- [Exercise instructions]: Once the images are removed, repeat all of the entries exactly.

- [Records shown]:
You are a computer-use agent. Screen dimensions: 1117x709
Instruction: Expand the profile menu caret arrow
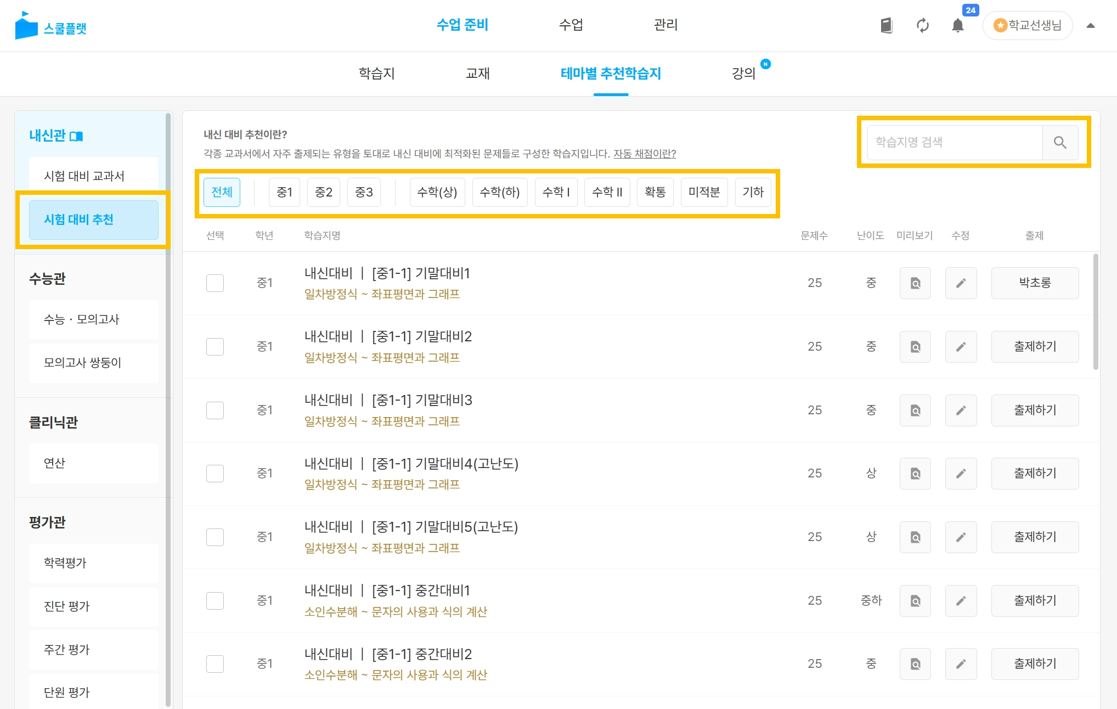point(1091,25)
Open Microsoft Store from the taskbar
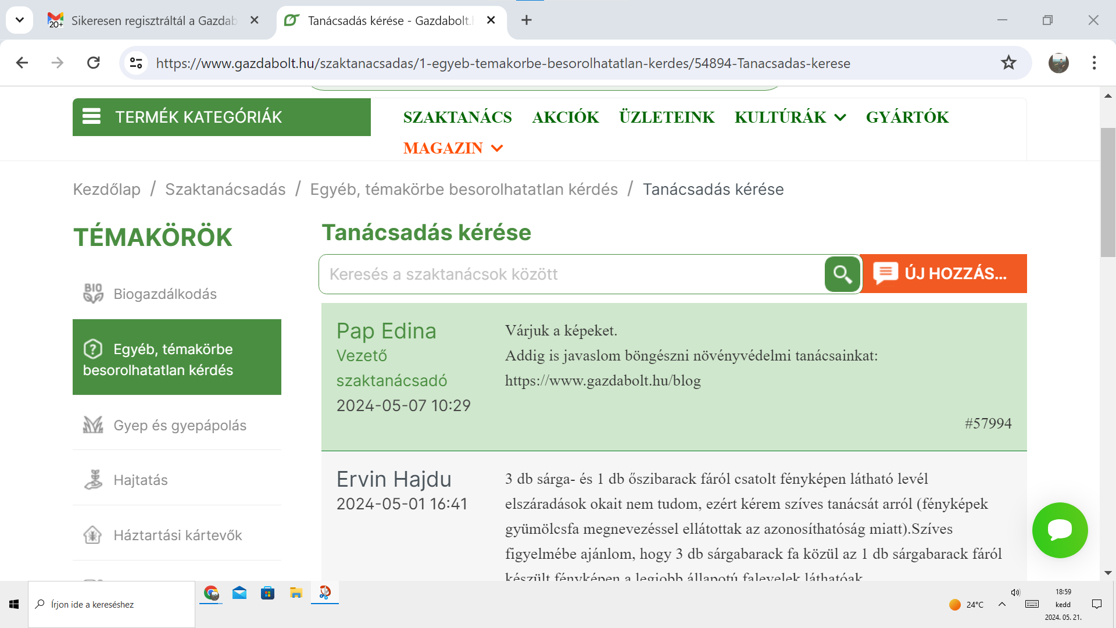The height and width of the screenshot is (628, 1116). click(x=267, y=593)
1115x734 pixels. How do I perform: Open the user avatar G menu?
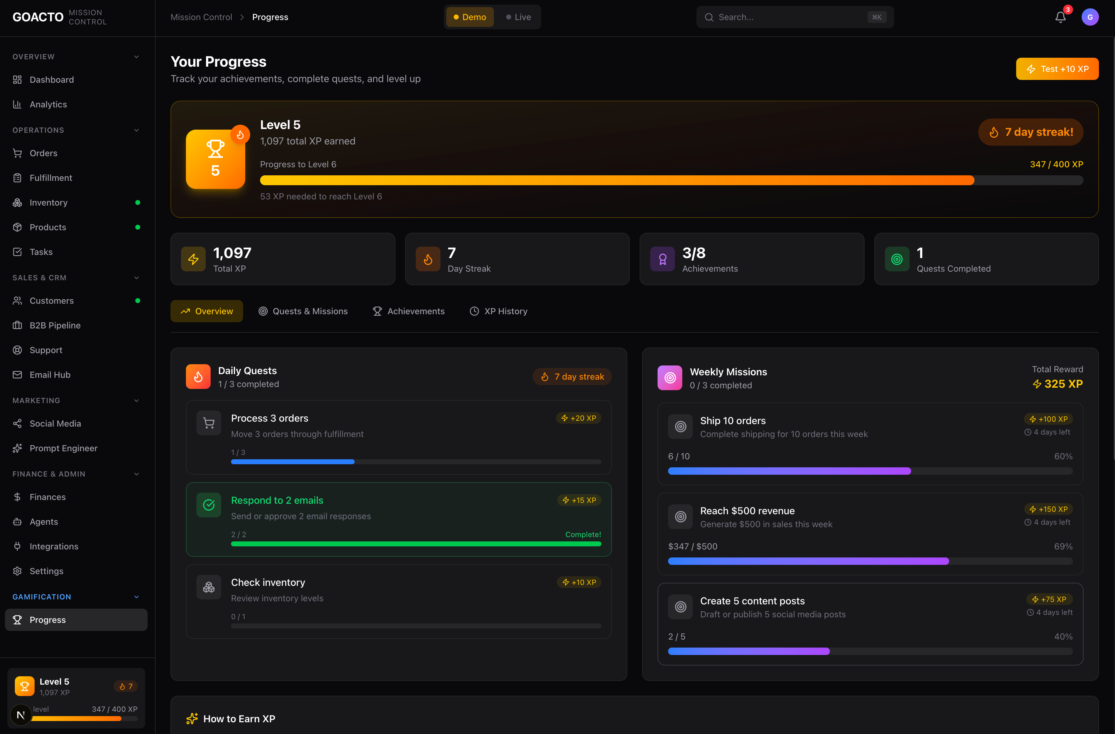(x=1090, y=17)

- [Task response]:
You are a computer-use agent. Screen dimensions: 1117x709
Instruction: Expand the profile menu caret arrow
point(1091,25)
Open Microsoft Store from the taskbar
The height and width of the screenshot is (628, 1116). click(x=267, y=593)
1115x734 pixels. How do I perform: Open the user avatar G menu?
(x=1090, y=17)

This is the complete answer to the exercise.